Sam proces repolonizacji wydaje się dziwaczny, niepotrzebny i niemerytoryczny. Repolonizacja skończyłaby się załamaniem obecnego rynku medialnego. Dzisiaj mamy status quo, które nie powinno zostać naruszone. Zmiany mogłyby się okazać początkiem ideologizacji całej polskiej sfery medialnej. Rządzącym brakuje merytorycznych argumentów, które zastępuje ideologicznymi.

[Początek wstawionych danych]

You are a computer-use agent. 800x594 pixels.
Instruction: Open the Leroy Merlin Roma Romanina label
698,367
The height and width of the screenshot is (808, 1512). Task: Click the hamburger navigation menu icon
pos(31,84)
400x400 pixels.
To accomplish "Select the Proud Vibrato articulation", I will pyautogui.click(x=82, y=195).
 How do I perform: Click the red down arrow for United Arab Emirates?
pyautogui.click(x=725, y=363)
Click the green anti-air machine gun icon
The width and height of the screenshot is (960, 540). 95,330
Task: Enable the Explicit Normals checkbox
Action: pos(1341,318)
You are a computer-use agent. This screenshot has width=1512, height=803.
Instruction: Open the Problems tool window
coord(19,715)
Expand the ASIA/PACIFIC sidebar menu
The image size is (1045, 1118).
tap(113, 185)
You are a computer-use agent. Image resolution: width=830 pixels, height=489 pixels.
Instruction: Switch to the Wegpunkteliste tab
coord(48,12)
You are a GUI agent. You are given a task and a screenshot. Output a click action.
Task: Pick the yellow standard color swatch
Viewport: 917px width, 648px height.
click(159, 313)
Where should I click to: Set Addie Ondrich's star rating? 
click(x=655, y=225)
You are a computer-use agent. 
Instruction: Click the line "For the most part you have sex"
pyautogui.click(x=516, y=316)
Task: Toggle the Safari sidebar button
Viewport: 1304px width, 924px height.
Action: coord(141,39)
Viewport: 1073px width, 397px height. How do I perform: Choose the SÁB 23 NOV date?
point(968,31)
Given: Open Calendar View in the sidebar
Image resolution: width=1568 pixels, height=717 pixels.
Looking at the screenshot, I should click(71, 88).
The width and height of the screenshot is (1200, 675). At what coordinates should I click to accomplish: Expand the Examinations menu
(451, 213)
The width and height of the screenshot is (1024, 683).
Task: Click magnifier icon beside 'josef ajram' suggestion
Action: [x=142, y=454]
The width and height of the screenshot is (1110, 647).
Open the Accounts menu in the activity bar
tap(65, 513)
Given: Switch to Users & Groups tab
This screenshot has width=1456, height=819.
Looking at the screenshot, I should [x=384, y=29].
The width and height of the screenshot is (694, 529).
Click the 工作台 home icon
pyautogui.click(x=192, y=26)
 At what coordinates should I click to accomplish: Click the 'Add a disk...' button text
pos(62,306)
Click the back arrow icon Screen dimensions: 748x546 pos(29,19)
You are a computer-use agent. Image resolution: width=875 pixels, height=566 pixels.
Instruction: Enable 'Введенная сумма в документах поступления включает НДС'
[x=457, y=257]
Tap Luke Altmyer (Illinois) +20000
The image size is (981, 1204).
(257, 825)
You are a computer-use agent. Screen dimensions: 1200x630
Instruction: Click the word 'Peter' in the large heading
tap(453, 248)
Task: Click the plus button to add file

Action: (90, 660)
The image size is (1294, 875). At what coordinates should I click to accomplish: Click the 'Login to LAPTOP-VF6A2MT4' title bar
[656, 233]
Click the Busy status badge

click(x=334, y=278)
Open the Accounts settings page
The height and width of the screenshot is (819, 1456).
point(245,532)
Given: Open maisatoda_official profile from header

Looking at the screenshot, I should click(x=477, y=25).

To jest prosty eksperyment myślowy. Gdybym ja jako Polak był np. właścicielem gazety wychodzącej we Francji, to czym bym się zajmował na co dzień? Na pewno tym, żeby sprzedawać jak najwięcej tej gazety, żeby biznes się kręcił. Ale gdyby doszło do sytuacji konfliktu interesów między Polską a Francją, to jako polski patriota w oczywisty sposób zabiegałbym o to, aby należąca do mnie gazeta prezentowała polski punkt widzenia. To jest chyba oczywiste dla każdego z nas – wyjaśniał Jarosław Gowin.
To jest obłędna hipoteza zakładająca, że obecnie pracujący w mediach o zagranicznym kapitale polscy dziennikarze nie są do końca Polakami. Słowa wicepremiera Gowina podważają polskość dziennikarzy mediów o kapitale zagranicznym, którzy są niepewni, należałoby ich zredukować i zrepolonizować.
Wicepremier zauważył, że większość prasy w Polsce należy do niemieckich koncernów, a gdy dochodzi do konfliktu interesów między Polską a Niemcami, to te gazety reprezentują niemiecki punkt widzenia i niemieckie interesy.